EXTRACT:
** begin **

See above for the requirements no one told you about.
...
Should you go to ECC, use P-256; do not use some variant of 25519. You want
to be in a crowd. You want to use something that lots of smart people have
looked at. That means P-256. For *any* counter argument, please supply the
requirement or goal that makes P-256 the inferior choice, preferably with a
metric. Absent such, P-256 is your baby.
In the proposed ‘ntor’ handshake, the relay performs a scalar-multiply
operation on a user-specified group element, using a long-term secret
key.  Curve25519 has a secure ‘twist’, so the relay can skip the
group-membership test which might be required with other EC groups.
Because of that (potentially significant) performance advantage, we
have put some effort into improving at least one Curve25519
implementation.  (I should note here that relays do become overloaded
with circuit-extension crypto in the deployed Tor network, so we
really do need to care about performance.)

I have also seen parameters for an Edwards curve equivalent to
Curve25519; we will need the Edwards-curve parameters in order to
implement point addition efficiently in constant time for our EC
signature scheme.  I would rather not have to fuss around with finding
the/an Edwards curve corresponding to NIST P-256.

We can represent a Curve25519 public key in 51 base32 characters; we
would need one additional character for a base32-encoded P-256 public
key (assuming point reduction), and we wouldn't gain much (if any)
security.

Any one of these reasons should be sufficient to outweigh ‘NSA told us
to use X’.
...
* Stream ciphers. For a stream cipher, you should be doing at AES-CTR.
Really. Stop worrying about the warts. There are hardware implementations
with AES-NI, or attached hardware that don't have problems. ArmV8 has AES in
hardware along with SHA256, which another reason to stick to the
well-understood. AES-NI on an x64 processor runs at under 1 clock per byte.

** end **

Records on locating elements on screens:
** begin **

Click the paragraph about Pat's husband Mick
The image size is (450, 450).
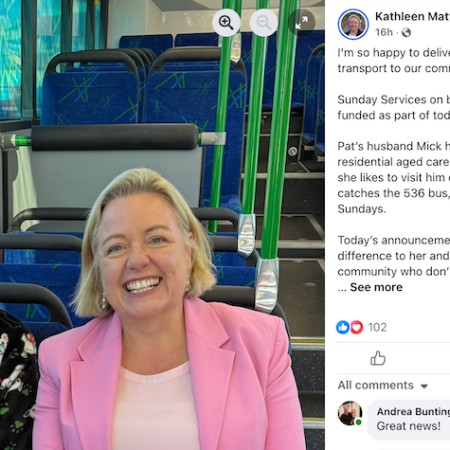point(394,177)
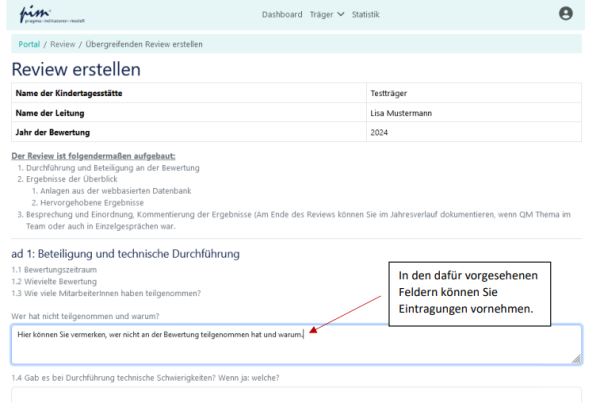Screen dimensions: 600x415
Task: Navigate to the Review breadcrumb
Action: click(x=63, y=45)
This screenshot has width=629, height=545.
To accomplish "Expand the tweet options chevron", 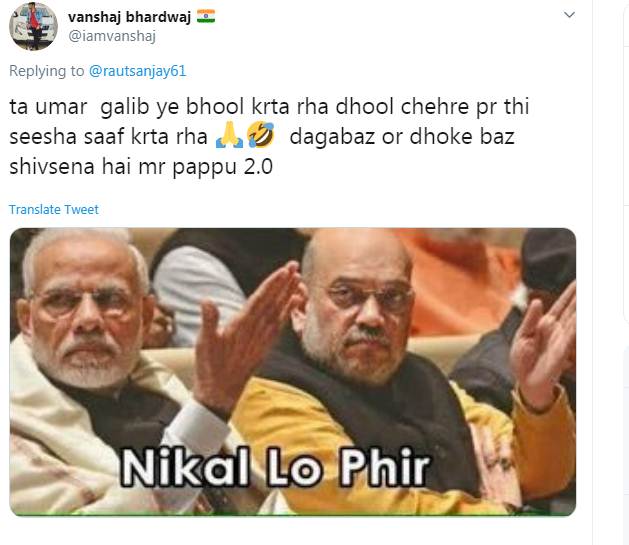I will point(569,15).
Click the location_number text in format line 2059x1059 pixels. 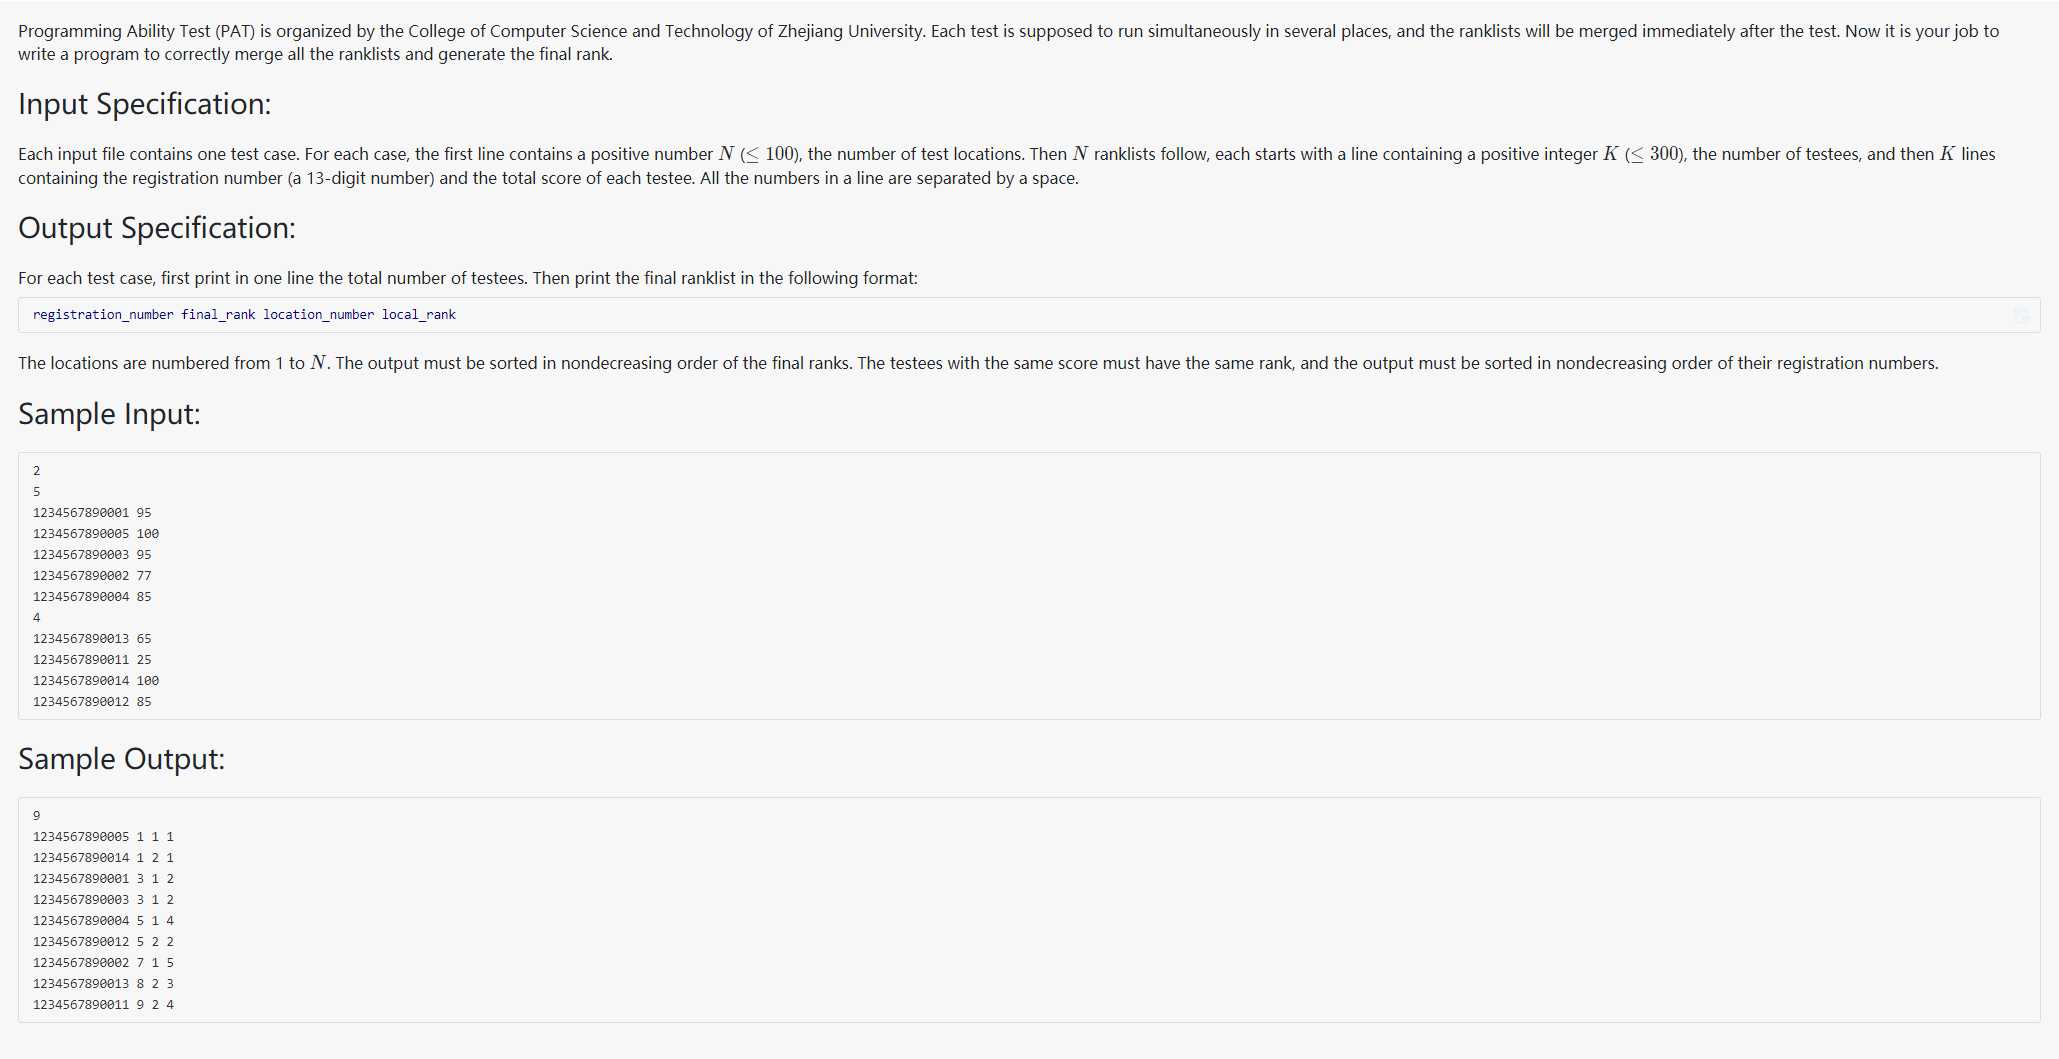click(318, 315)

** end **

AIM OF THE EXERCISE: According to the excerpt on elliptic-curve choices for Tor, how many base32 characters does a Curve25519 public key take?

ANSWER FOR THE TASK: 51 base32 characters.